De angst voor wat komen gaat: de rol van de landelijke overheid bij het lokaal bestuur


Een groot misverstand in de relatie tussen bestuurslagen is dat gemeenten ondergeschikt zouden zijn aan het Rijk. Wel is het zo dat er hiërarchie is in regelgeving. Wetten gaan voor op verordeningen. Dat maakt dat de nationale overheid een belangrijke rol speelt in het functioneren van gemeenten. Wat gemeenten wat hun bestuur betreft van Rutte IV kunnen verwachten, is echter nog verre van duidelijk.

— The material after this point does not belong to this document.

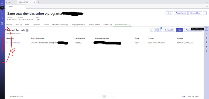The image size is (209, 99).
Task: Click the New button
Action: pos(180,30)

De ‘grondlegger’ van de huidige bestuurlijke inrichting, Johan Rudolph Thorbecke, beschouwde de drie overheden (lokaal, provinciaal en nationaal) als zelfstandige onderdelen van één en hetzelfde grotere verband: de Staat. Alle drie zijn nodig om het grotere geheel te laten functioneren. Daarom beschikken ze alle drie over autonomie. Deze ideeën sluiten aan bij wat we nu de ‘organische staatsleer’ noemen. Gemeenten, provincies en Rijk functioneren als ‘organen’ in één ‘lichaam’ (de Staat). Het zelfstandig en in samenhang goed functioneren van al deze organen is essentieel voor het functioneren van het lichaam. Tekenend voor de verkeerde interpretatie van Thorbeckes gedachtegoed is de metafoor van het ‘Huis van Thorbecke’, met het lokaal bestuur als benedenverdieping en het landelijk bestuur op de bovenste verdieping. In tegenstelling tot waar zijn ideeën voor staan, impliceert deze metafoor bij menigeen juist wel hiërarchie en vrij statische verhoudingen.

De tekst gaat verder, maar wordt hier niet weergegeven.